Thursday 19 January 2012

Relay GB

(this is not my xray but might as well be)

If I wasn't hobbling (mentally and physically), I would be in this.

The object is to run around the perimeter of Britain in stretches of 26 miles. So, one marathon at a time. It can be done in teams, so snails like me could run a quarter - or maybe a half - and someone else would take over the rest. Or a team of 26 people could run a mile each. Not a bad idea if you never run and your friends will shell out cash just to see you in a pair of shorts and trainers, nevermind shuffling along at faster-than-walking pace for a few minutes. 

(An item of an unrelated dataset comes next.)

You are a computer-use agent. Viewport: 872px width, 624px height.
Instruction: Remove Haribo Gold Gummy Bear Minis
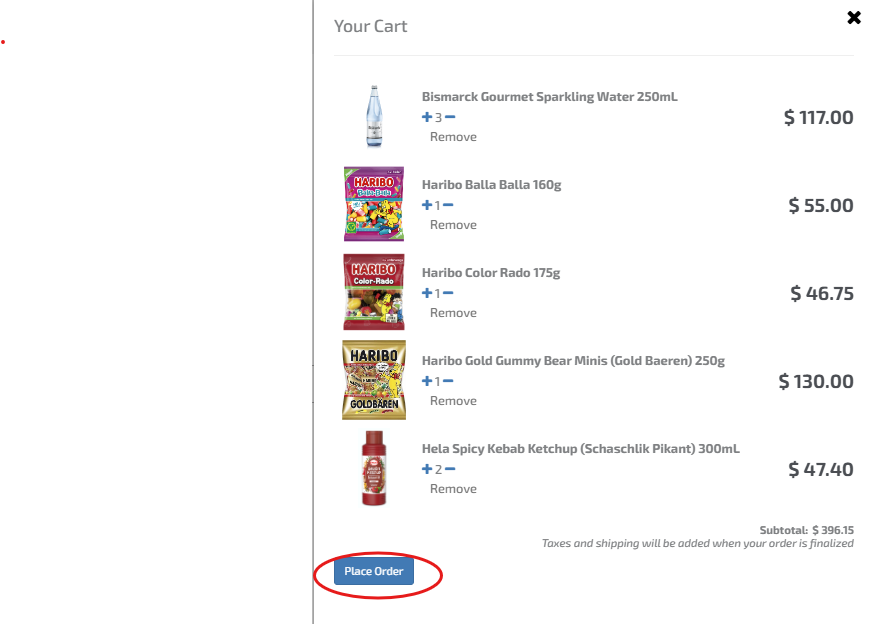[x=453, y=400]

My thesis and my hurt toe are in my way, or I'd have been harassing people for donations long ago. Who knows - it might work out yet. I need some power healing.

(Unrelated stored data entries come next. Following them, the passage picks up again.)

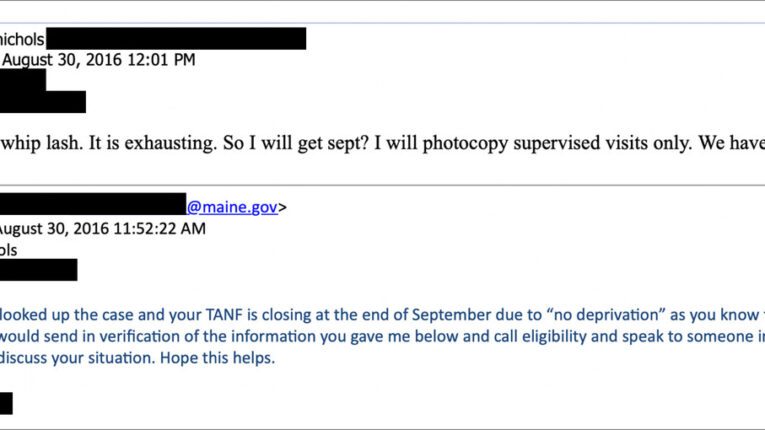Select the "August 30, 2016 11:52:22 AM" timestamp
Image resolution: width=765 pixels, height=430 pixels.
[102, 229]
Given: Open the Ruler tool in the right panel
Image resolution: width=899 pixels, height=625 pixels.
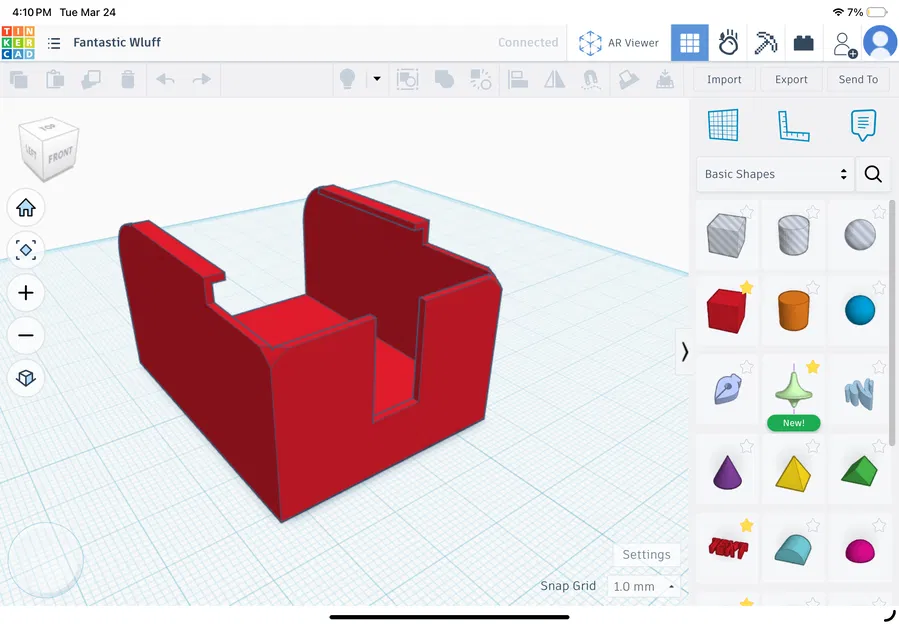Looking at the screenshot, I should [793, 125].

If you can't run, simply Give them (Brain Tumour UK) your money. Give them your money. Give them your money.


Or give something via my page. You know. The one in the side bar.

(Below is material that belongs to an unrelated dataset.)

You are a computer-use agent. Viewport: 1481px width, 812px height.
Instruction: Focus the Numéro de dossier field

Or just give me money. I need to eat if I want to power heal. I need to pay the electricity and gas bills too. Patrons, please.

Wednesday 18 January 2012

Today has Returned

I thought it might be a nice day to go out and slither around the city in a menacing way. I caked a lot of makeup on my eyes and adjusted my hair to a corresponding super-sleekness which would have looked completely normal were it not a fading turquoise. I'll show them, I thought. I pulled out an elegant skirt. I couldn't be bothered. Instead I put on comfy stretchy tights and a longish shirt because I have fleshed-out slightly this season from not running or anything due to over-stressing, insomnia and busting up my toe, well, any way I still look okay enough. It's too cold to not have a coat covering it all up anyway. Out I go to glare at the world. I didn't want to. I bumbled about. Made some soup. Pressed some keys on the piano and then on the computer and then thought about going out and talked to my sister who didn't even want to hear about how today is the fourth anniversary of my surgery, It's in the past, and whatever and &c. Well, I don't know how to feel about it, is all. Some of the makeup ran a little. I found a number of things funny. Then I dreamed of bubble baths and had some chocolate-covered biscuits. I decided I didn't need to be menacing and what about something nice that I never get to do like seeing the exhibitions I can never afford. It was too late - rush hour and places of interest were shutting by then and I didn't really want to gift myself with anything else to make myself feel better about being alive after all and why bother with ludicrous glares at people who have nothing to do with me. There's nothing to celebrate and there's nothing to grieve over. It's another day, it's almost done now, and that's all. I was fed spaghetti and it was very nice indeed.